*** Listed records Section Begins ***
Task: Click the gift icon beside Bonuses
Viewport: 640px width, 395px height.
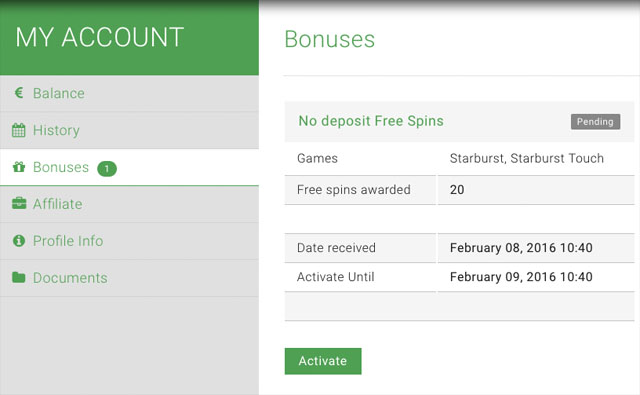Action: (x=19, y=167)
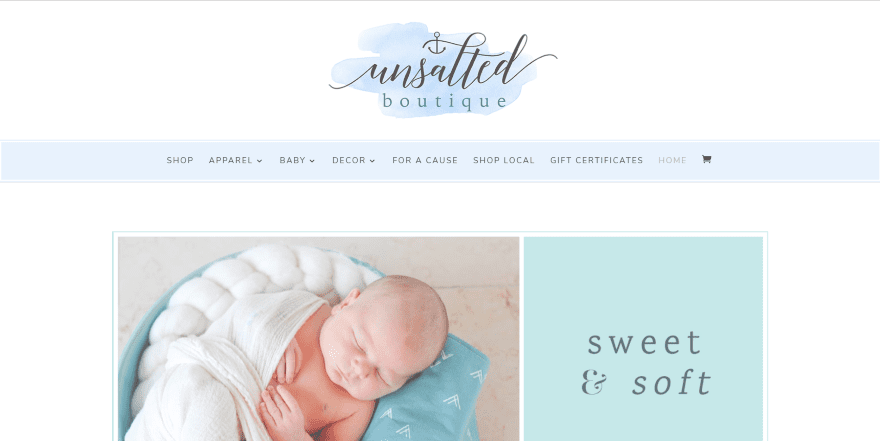Expand the Apparel menu chevron
The height and width of the screenshot is (441, 880).
click(x=259, y=161)
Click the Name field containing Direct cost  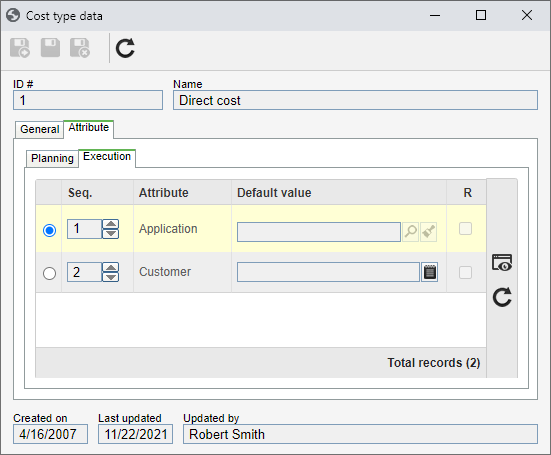click(355, 100)
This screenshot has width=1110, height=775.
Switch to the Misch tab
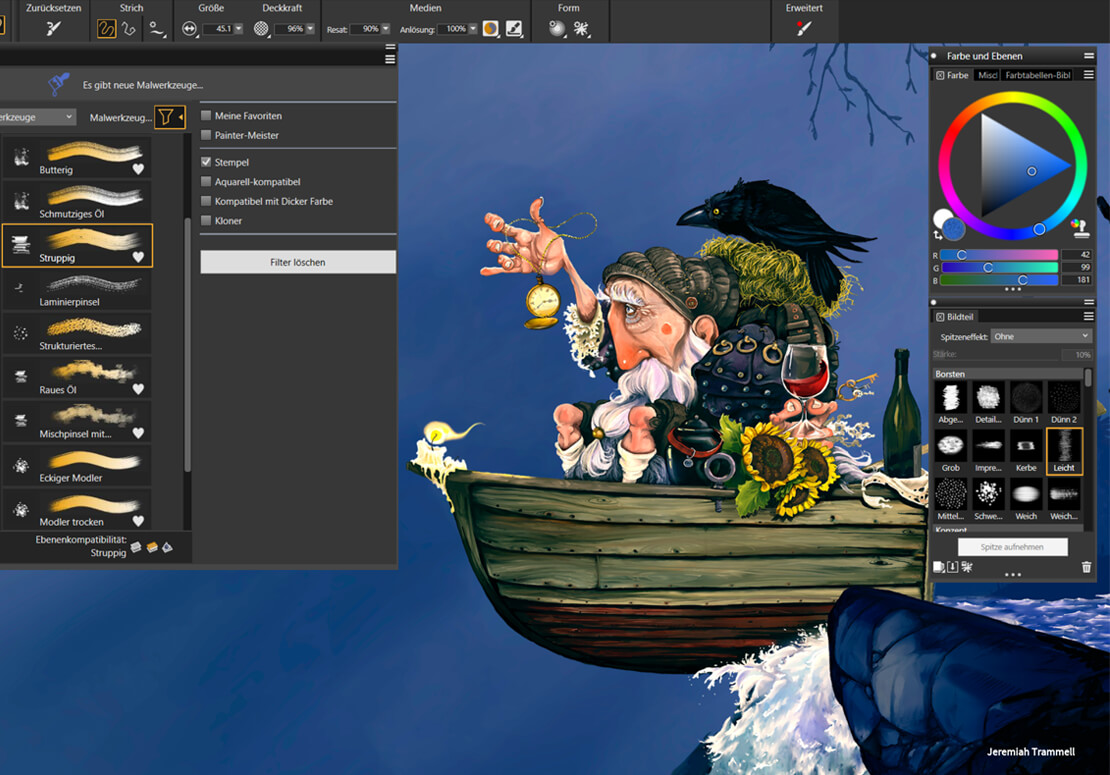point(987,75)
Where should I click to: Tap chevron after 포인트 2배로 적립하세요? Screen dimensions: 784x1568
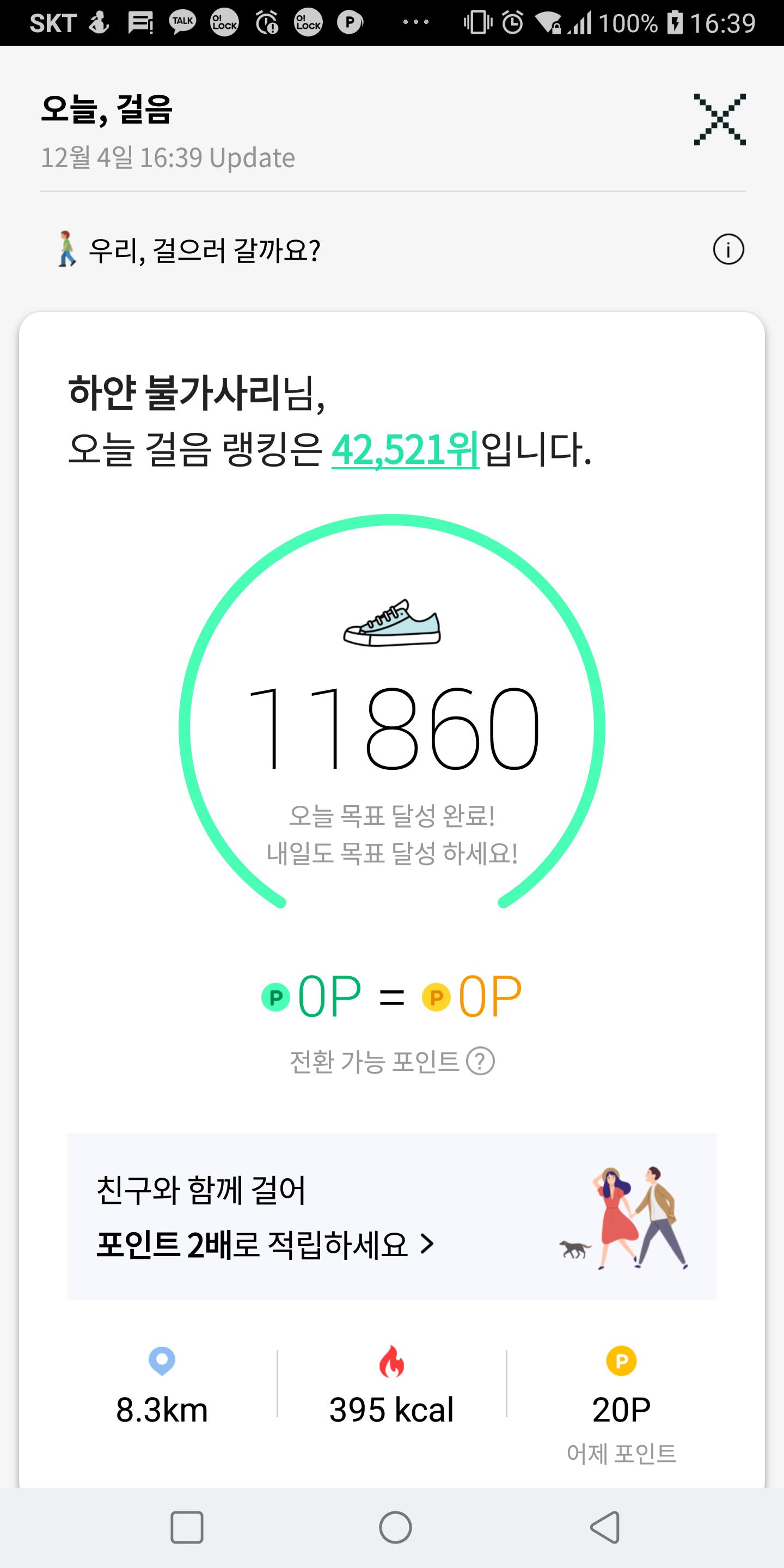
*** Listed records Section Ends ***
Restate the data exactly, though only from the line that contains "This screenshot has width=1110, height=775." through its last line, both ends included and with the pictures left out.

### [Answer area]
This screenshot has width=1110, height=775.
Switch to the Misch tab
point(987,75)
Where should I click to: Tap chevron after 포인트 2배로 적립하세요? Screen dimensions: 784x1568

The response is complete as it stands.